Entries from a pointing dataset
◆ ◆ ◆ ◆

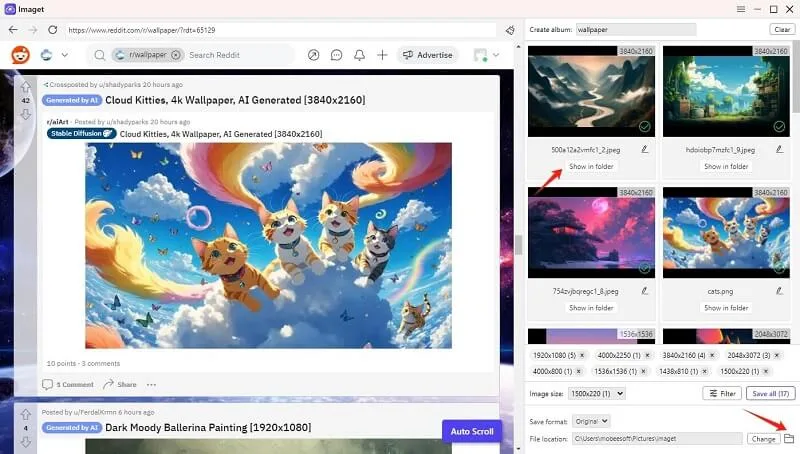Open the Imaget hamburger menu
The image size is (800, 454).
tap(740, 8)
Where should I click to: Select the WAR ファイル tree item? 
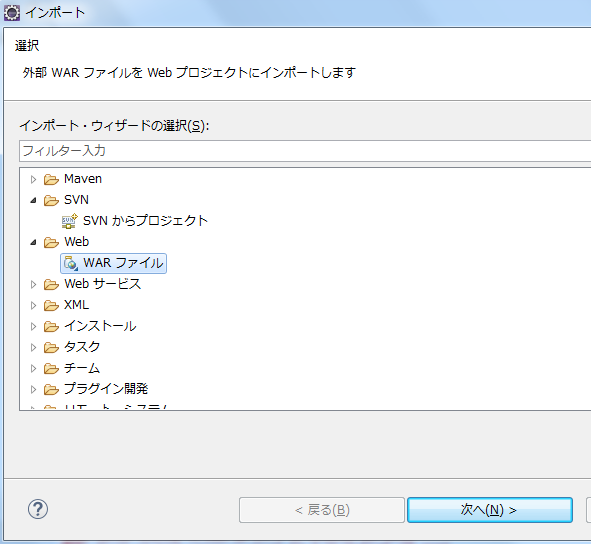point(113,263)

◆ ◆ ◆ ◆

▸ **What is being asked**
Pull out each line of the entries above that contains the string "ファイル", matching case exactly.

▸ **Answer in full**
Where should I click to: Select the WAR ファイル tree item? 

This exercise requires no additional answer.